La route morne fuit sous les peupliers, beurrée d’une boue jaunâtre, si grasse qu’on la croirait organique. Suzon patauge et n’y prend garde. Les haies d’épines qui bordent les champs encadrent de leur marge touffue et sèche des étendues d’herbe rase étoilées d’ombelles couleur de poussière où tremblent des gouttes. Un jeune regard déchiffre avec allégresse ce terne grimoire battu de pluie : Suzon est persuadée que sa destinée exceptionnelle, constellée d’aventures et de joies, est inscrite dans toutes les lignes du paysage.

Elle franchit le canal.
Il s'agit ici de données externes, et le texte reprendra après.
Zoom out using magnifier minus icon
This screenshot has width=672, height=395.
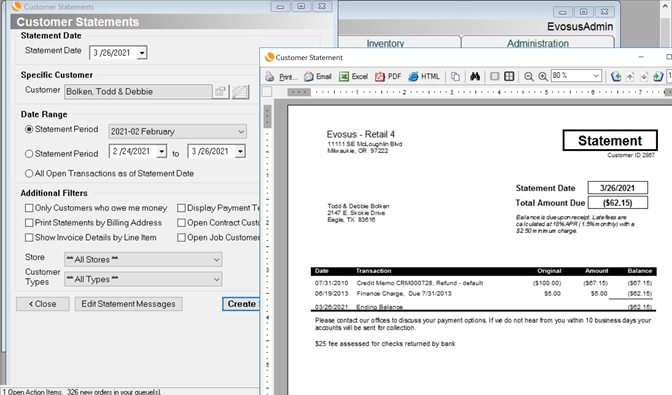tap(529, 77)
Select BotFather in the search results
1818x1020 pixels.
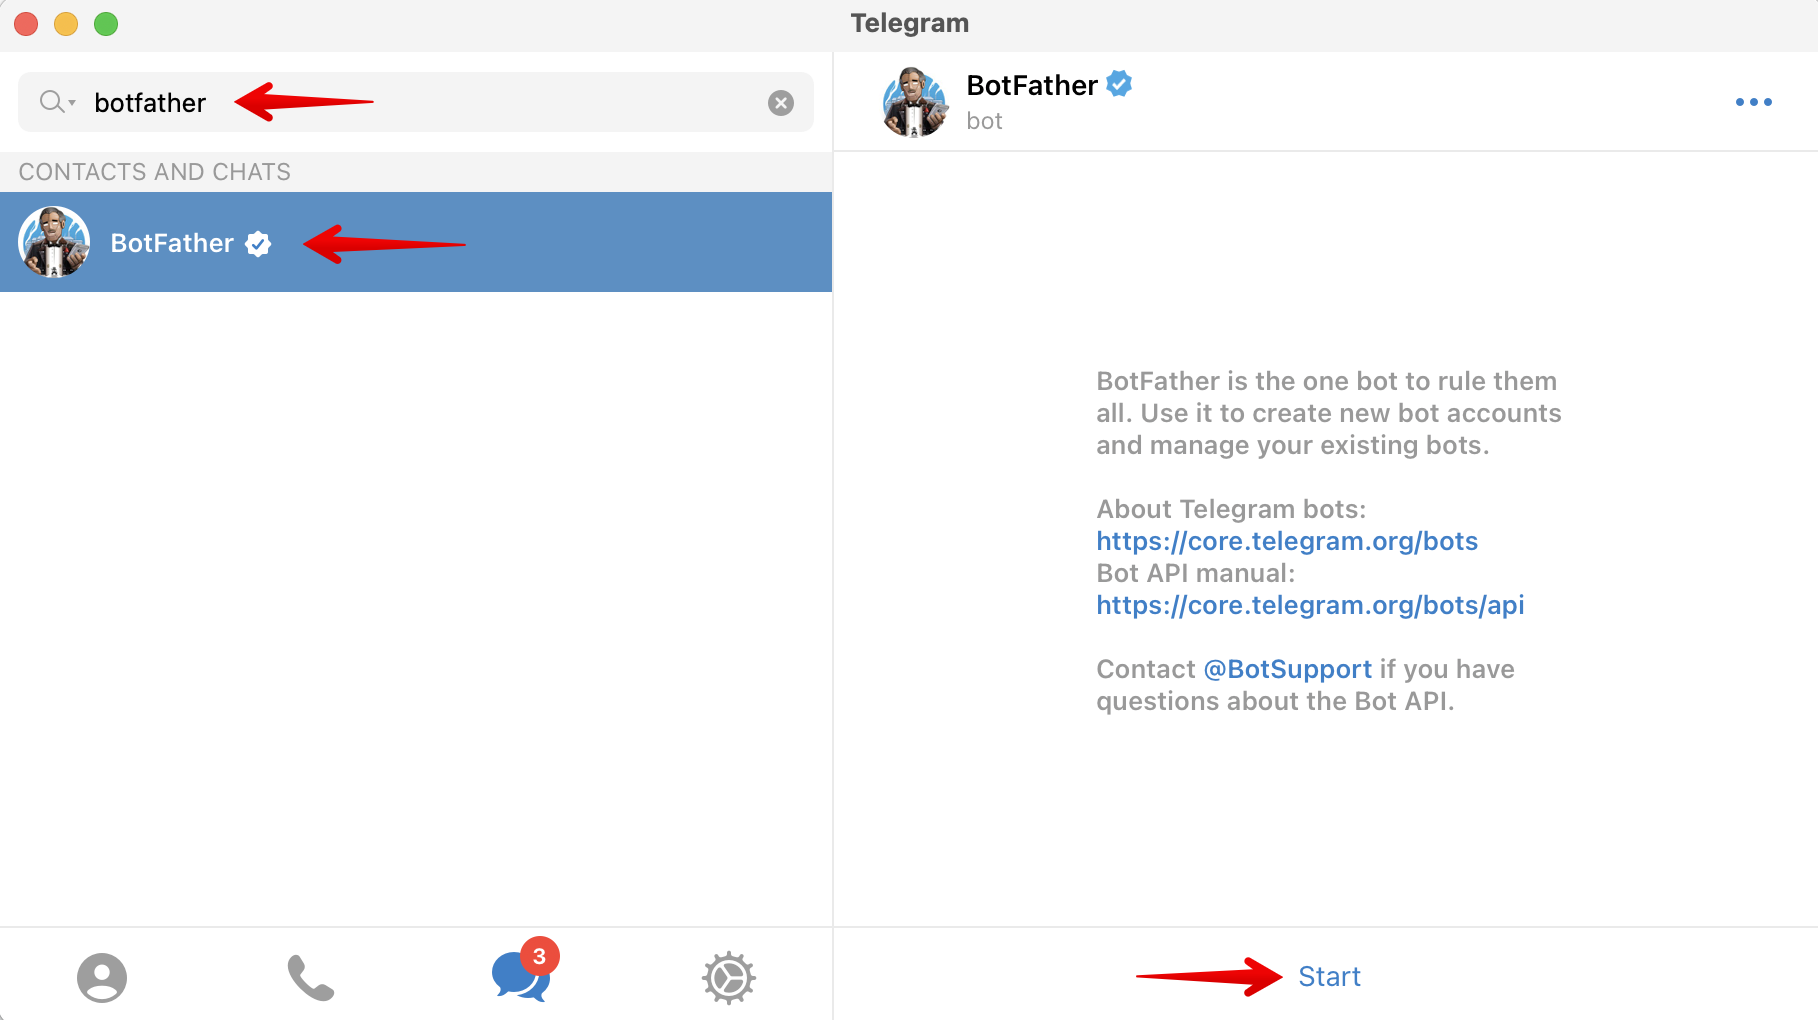[x=416, y=242]
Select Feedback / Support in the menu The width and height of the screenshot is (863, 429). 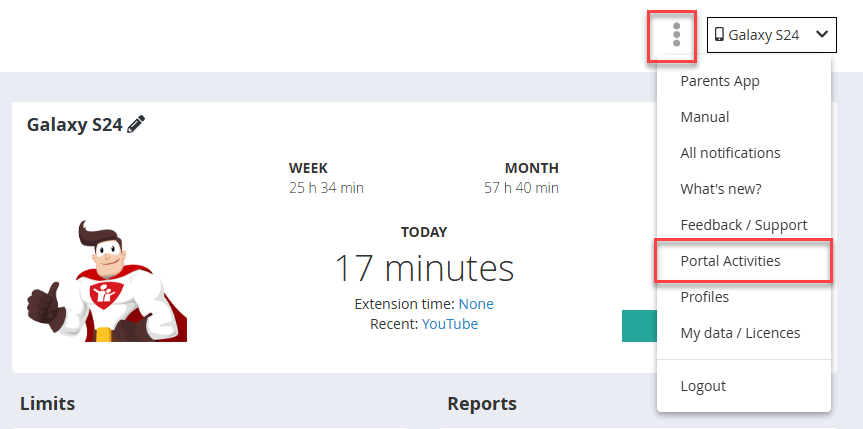[743, 225]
Les chiens l’ont déjà précédée sur le chemin qui monte vers Frangy, Rigoletto, au galop déhanché, menant le train. Le génie-esclave, le hasard, a pris la figure d’un bouledogue blanc qui court devant sa maîtresse. Avec un merveilleux battement de cœur elle suit de l’œil son tronçon de queue et ses pattes de derrière qui griffent la boue molle, d’un mouvement régulier de bielle.

Lorsqu’elle vit pointer dans les arbres un toit d’ardoises, Suzon appela les chiens à pleine voix :

— Rigoletto, veux-tu venir ! Ici, Paillasse ! Ici, Toscal ! (en mettant l’accent sur Tos, à l’italienne).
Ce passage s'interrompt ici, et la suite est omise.